## BEGIN ENTRIES
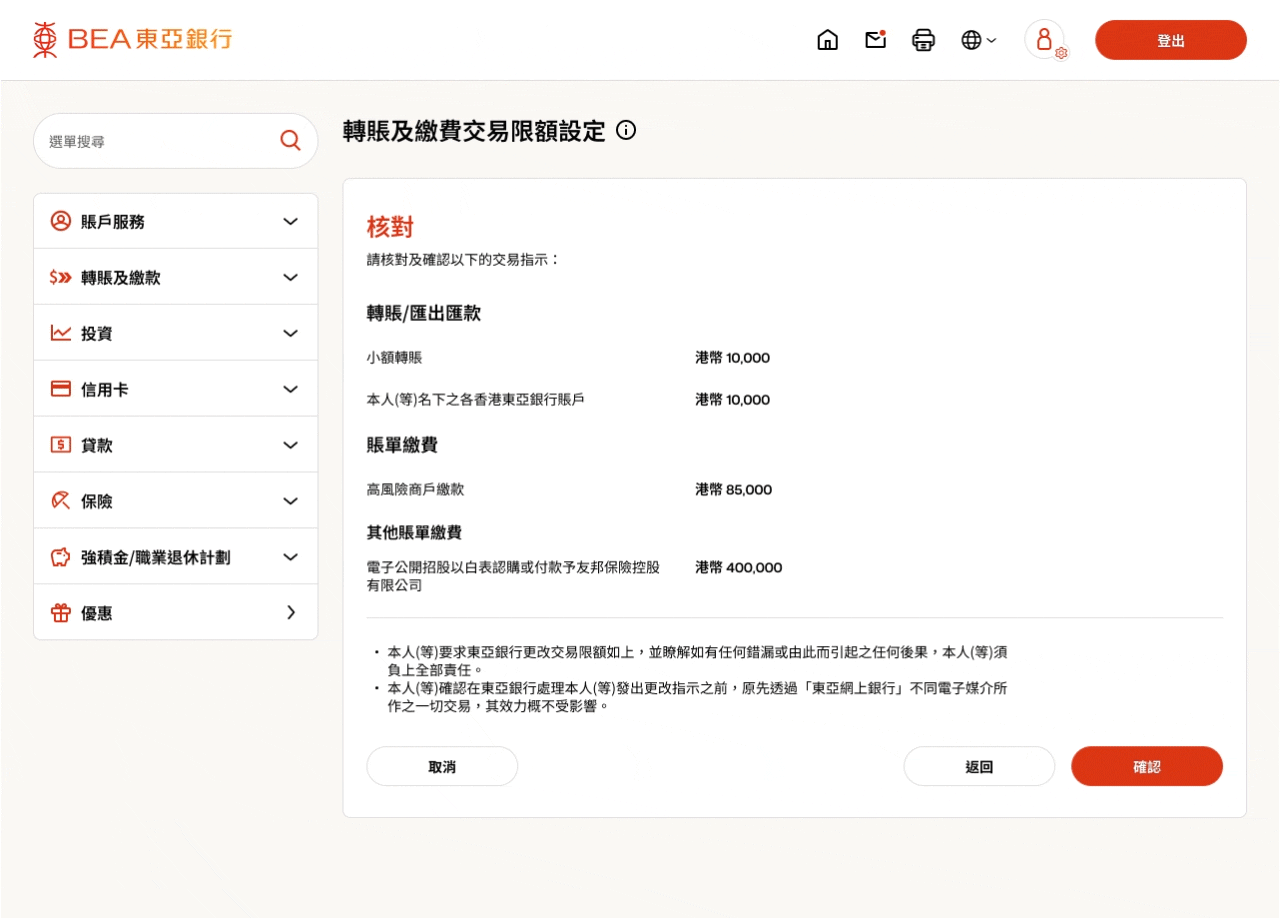1280x918 pixels.
Task: Click the home icon in header
Action: click(828, 40)
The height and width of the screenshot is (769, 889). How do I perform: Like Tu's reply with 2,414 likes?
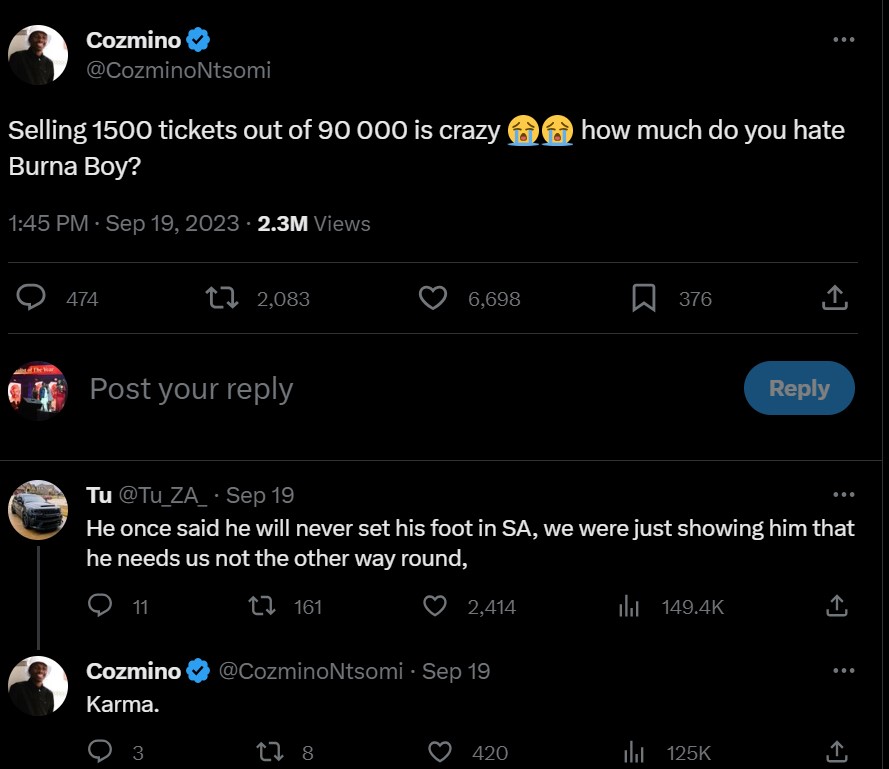434,606
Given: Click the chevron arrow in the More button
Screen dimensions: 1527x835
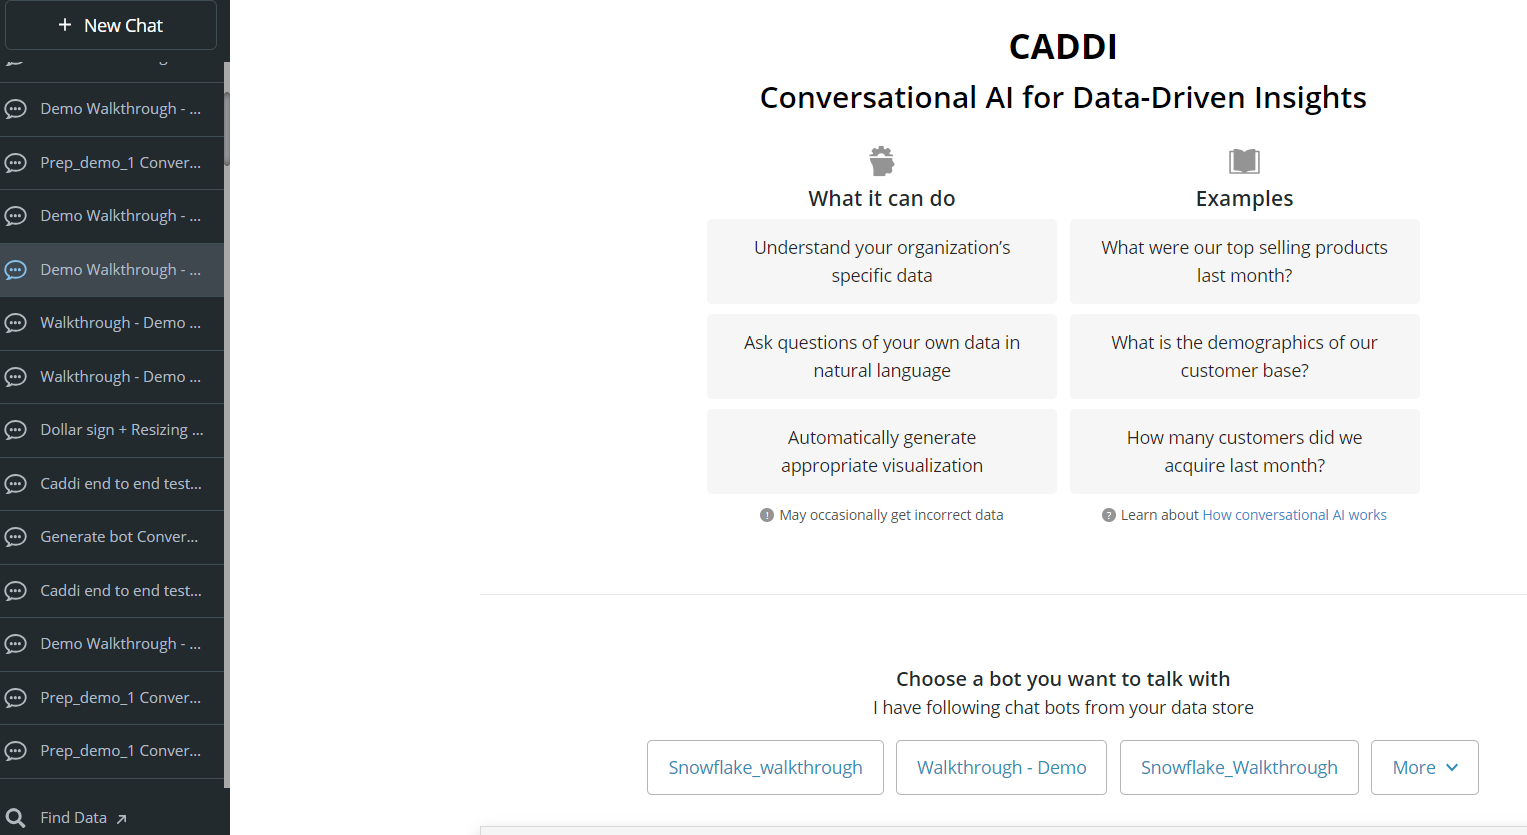Looking at the screenshot, I should tap(1452, 767).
## END ENTRIES
§ JOB: Convert every line of the entries above into a JSON list of strings, with one string per line and blank lines omitted. Leave the pictures out.

§ FINISHED TASK:
[
  "1280x918 pixels.",
  "Task: Click the home icon in header",
  "Action: click(828, 40)",
  "The height and width of the screenshot is (769, 889). How do I perform: Like Tu's reply with 2,414 likes?",
  "434,606",
  "Given: Click the chevron arrow in the More button",
  "Screen dimensions: 1527x835",
  "Looking at the screenshot, I should tap(1452, 767)."
]